Ok, I finally got around to dealing with the side mirror peeling and
discoloration on the V8.  Here's the how-to.  Probably applies to any
Audi with heated mirrors.

Remove the mirror with its backing-The mirror and backing plastic will
pop out of the housing-may require a screwdriver up the slot at the
bottom of the housing-but it is held in by 4 plastic snap ins in about a
3 inch circle mid mirror.  Try tipping the mirror in on the top so your
view would be high.

D/C the two connections on the back.

Construction at this point is multilayered, as follows, starting with
the plastic backing or mount.
1)   Plastic mount with 2 connectors
2)   Layer of black double stick foam
3)   Layer of copper conductor foil #1  this stuff is like alum foil,
but much heavier
4)   Layer of double stick non-foam adhesive like rubber cement
4a) Two metal coin like heat generators as the connection points between
the copper layers
5)   Layer of copper conductor foil #2
6)   Layer of double stick adhesive
7)   Mirror glass-Audi used silver backed glass like house mirror (on
mine)

Using 1 inch putty knife (thin & pliable), not screwdriver, begin
dissection at the peeled backing between the mirror and #6.  Don't worry
if you break the glass, though it is easier if you don't.  Make sure you
don't get between or behind 2,3,4,5.  6 is ok, but you're in danger of
damaging the heating system.  If things are slow going, try warming the
whole unit in the sun to soften the adhesive.

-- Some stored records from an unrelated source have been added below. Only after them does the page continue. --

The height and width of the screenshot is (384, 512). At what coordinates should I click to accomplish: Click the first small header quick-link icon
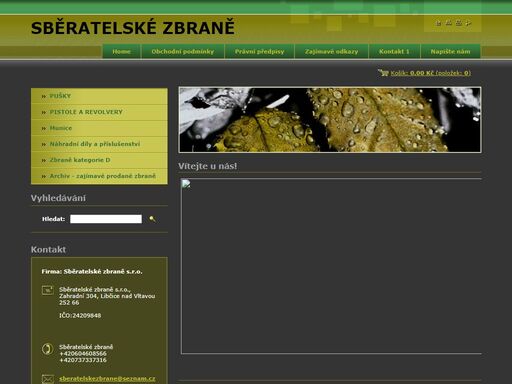(x=439, y=23)
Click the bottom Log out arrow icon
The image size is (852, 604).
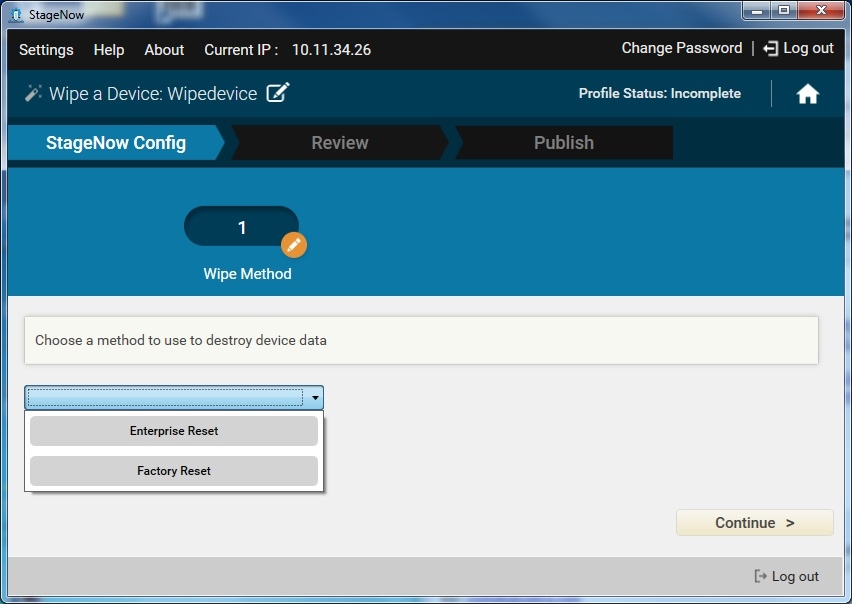coord(760,576)
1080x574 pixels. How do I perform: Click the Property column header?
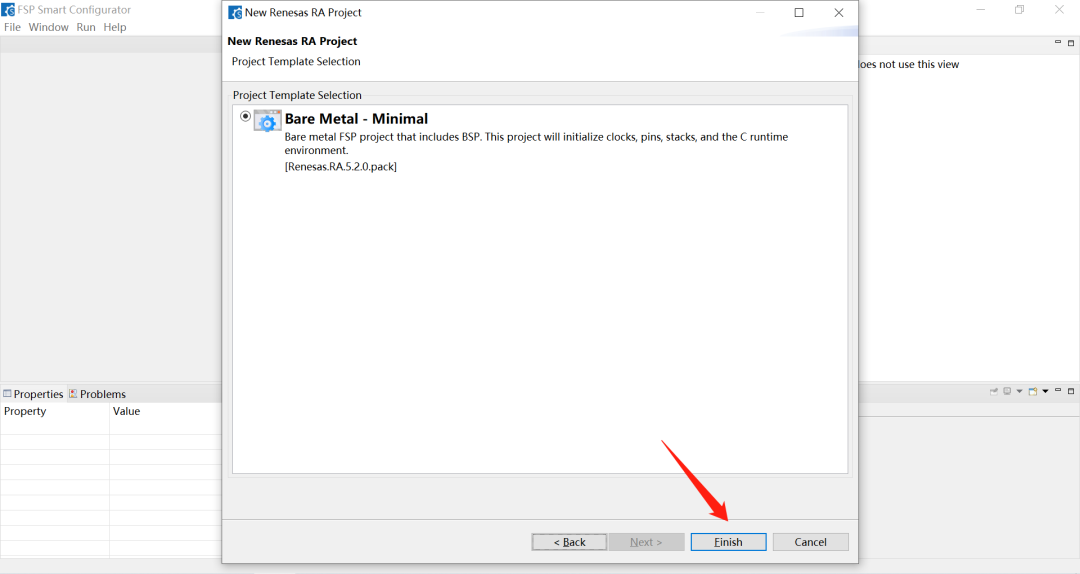click(x=25, y=411)
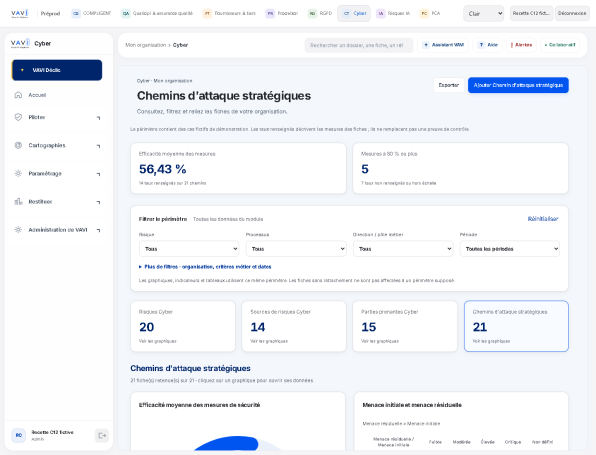
Task: Open the Aide help button
Action: click(488, 45)
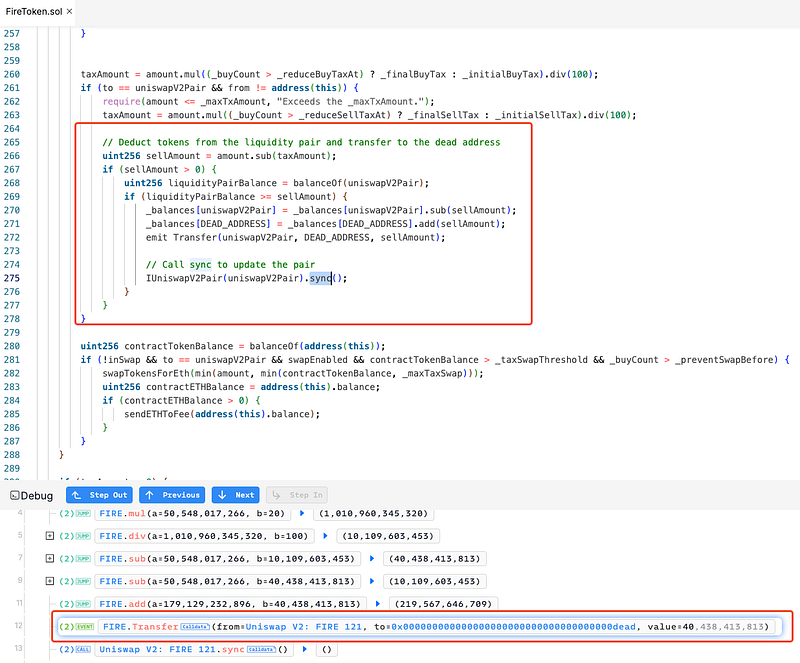
Task: Click the EVENT badge on Transfer row
Action: [82, 627]
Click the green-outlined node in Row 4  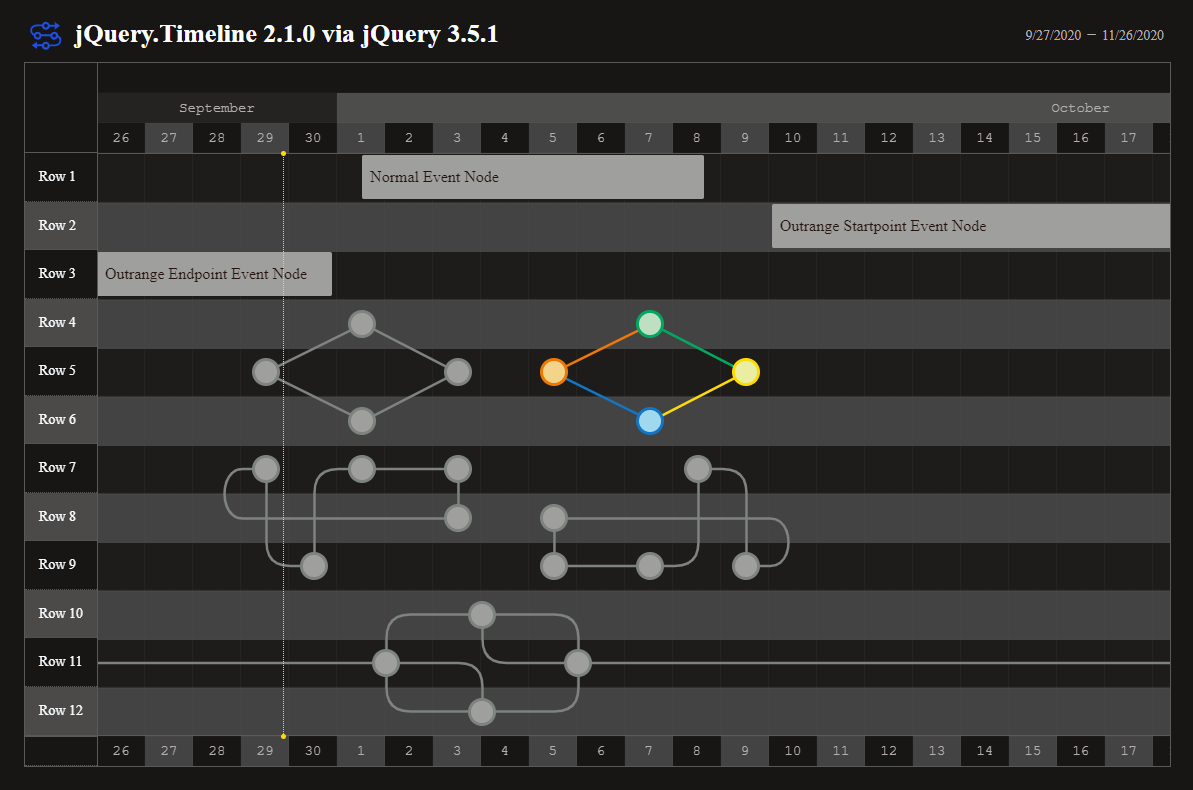coord(650,324)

Reposition any bent edges on the copper & clean up the perimeter of the
plastic backing to make ready for new adhesive.

I secured new mirrors-oem style, but american like with silvering made
in the glass-including the "caution objects in mirror are closer than
they appear" for the right side.  $20 each from Klein Dickert Glass in
Brookfield, Wisconsin.  Call me or email me if you need info.

Test your heating element with a VOM.  If not good, solder the top layer
of copper to the two coins (4a) through the holes provided & test
again.  Make sure the solder joint is flat.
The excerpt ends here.